It would be an interesting discussion to discover people's opinions on the end times, as far as the tribulation, and the rapture, and when exactly Jesus returns, and all that (recently popularized by the Left Behind book series. Which is another thing - do you agree with the books? Do you feel they're fairly biblical in their "guesstimating" of the end time events? If you read them, anyway.) I've always tended to believe that we are living in the "pre-" end times; I really wouldn't be suprised if the rapture happened tomorrow. I've always looked at it as 1. Rapture, 2. tribulation for 7 years (the beginning of which marked by a covenant between Israel and the Antichrist), 3. the return of Jesus, as detailed in Revelation. I read the Left Behind books - I think they're fairly smart about it all; everything that happens is referenced back to scripture, and a gospel message is usually presented in each new book.

I think it would be pretty nifty to be alive to see the rapture.. can you imagine?? Of course, part of me says "but there's so much I want to do here on earth still! I want to get married! I want to travel! I want to have kids someday!" but in spite of that, heaven has to be so much more than anything we could experience here on earth. And to be here for the rapture... would be awesome. Of course, I'll probably be in the shower, or in the bathroom, or something. :)

Why I think it could happen any day:

"But know this, that in the last days perilous times will come: for men will be lovers of themselves, lovers of money, boasters, proud, blasphemers, disobedient to parents, unthankful, unholy, unloving, unforgiving, slanderers, without self-control, brutal, despisers of good, traitors, headstrong, haughty, lovers of pleasure rather than lovers of God, having a form of godliness but denying its power. And from such people turn away! ... Yes, and all who desire to live godly in Christ Jesus will suffer persecution. But evil men and imposters will grow worse and worse, decieving and being decieved." (2 Tim. 3:1-5, 12-13)

................................


    Monday, June 26, 2000

 > > > >  court | 6/26/2000 11:14:38 AM | linky <

  Here's an interesting site - it's kind of the direction I wanted this site to go, but they do it way better. ;) Nifty stuff there...

Thad? Jeannine? Where are you guys? We miss ya! :)

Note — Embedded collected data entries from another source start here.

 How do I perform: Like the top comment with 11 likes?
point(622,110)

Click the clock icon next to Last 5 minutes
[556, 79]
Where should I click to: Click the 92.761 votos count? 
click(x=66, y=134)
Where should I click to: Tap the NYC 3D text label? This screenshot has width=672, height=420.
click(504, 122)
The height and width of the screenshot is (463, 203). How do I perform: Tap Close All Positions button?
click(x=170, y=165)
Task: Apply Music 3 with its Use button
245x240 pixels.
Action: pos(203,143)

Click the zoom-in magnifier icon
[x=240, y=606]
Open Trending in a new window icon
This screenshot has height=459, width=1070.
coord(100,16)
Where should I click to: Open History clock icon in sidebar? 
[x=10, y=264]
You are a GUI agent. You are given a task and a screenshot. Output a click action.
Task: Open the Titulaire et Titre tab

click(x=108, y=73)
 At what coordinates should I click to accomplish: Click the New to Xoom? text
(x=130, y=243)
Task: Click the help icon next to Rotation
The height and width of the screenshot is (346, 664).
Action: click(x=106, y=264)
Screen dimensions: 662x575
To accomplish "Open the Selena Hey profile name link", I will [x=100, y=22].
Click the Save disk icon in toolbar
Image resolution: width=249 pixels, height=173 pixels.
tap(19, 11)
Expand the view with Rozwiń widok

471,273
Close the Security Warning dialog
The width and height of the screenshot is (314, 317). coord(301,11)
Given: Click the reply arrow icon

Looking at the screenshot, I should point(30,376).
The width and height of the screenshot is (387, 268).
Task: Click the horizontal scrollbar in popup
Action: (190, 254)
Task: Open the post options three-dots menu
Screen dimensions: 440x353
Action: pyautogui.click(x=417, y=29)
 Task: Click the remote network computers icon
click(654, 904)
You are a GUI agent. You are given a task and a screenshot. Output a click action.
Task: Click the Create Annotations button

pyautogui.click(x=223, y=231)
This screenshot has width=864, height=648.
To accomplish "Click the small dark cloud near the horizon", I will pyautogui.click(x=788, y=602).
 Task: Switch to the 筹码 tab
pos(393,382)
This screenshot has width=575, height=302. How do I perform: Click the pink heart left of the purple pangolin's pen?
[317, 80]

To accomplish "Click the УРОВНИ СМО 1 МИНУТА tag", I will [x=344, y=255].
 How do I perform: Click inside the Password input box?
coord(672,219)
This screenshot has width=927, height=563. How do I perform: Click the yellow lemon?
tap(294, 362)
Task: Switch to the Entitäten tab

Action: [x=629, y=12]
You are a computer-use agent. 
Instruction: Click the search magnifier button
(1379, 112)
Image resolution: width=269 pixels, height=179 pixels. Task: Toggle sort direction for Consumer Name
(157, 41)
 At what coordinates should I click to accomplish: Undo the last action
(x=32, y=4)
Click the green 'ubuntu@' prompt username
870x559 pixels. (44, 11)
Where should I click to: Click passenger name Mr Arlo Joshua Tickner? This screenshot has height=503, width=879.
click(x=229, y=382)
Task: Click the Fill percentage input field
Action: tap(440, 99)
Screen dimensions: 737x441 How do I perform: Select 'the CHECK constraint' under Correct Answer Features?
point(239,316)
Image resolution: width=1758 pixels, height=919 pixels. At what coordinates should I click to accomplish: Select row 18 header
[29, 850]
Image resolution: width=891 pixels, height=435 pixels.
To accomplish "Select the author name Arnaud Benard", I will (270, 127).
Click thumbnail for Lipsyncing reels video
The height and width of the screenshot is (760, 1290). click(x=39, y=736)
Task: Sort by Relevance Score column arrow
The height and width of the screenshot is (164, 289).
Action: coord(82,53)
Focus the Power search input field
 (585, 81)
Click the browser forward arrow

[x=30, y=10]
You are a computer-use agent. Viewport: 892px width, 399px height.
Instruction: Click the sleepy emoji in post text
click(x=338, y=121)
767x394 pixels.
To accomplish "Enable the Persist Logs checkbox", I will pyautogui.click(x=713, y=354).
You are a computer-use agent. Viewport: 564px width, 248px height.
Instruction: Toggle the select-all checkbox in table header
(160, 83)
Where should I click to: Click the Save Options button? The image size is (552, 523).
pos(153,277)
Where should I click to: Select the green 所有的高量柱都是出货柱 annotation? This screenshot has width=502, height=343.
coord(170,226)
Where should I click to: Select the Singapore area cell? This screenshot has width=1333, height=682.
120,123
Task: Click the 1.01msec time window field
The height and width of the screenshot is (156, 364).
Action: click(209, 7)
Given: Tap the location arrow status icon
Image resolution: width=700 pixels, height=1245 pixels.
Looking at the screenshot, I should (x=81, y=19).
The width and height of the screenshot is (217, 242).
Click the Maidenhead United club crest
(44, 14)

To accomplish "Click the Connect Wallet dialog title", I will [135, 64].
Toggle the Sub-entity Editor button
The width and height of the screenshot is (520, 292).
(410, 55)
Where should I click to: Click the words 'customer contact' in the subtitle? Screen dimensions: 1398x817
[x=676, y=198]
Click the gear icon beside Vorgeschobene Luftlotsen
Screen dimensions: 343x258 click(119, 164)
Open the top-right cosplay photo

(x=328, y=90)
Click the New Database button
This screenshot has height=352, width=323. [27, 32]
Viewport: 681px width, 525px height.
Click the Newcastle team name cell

................................


    Sunday, June 25, 2000

 > > > >  thom | 6/25/2000 06:04:47 PM | linky <

  I am no expert on Catholic theology but I do happen to like history. One thing I wanted to mention about the Catholicism issue is the involving the past days governmental body of "The Church." I observe many people who harbour a lot of bitterness towards "christianity" becuase of the actions (i.e., Crusades, Spanish Missionaries to America, Copernicus, etc.) of the the "The Church." There is no true association between what the governmental institution of the Catholic church did, and Christians. First off, they are two different religions (refer to Courtney's posts). Second, the Church of the era of the Crusades was a body of government in the sheeps clothing of a religion. The pre-renaissance England was governed under the authority of a King and the Catholic church. Many european countries were ruled in this fashion untill recent history.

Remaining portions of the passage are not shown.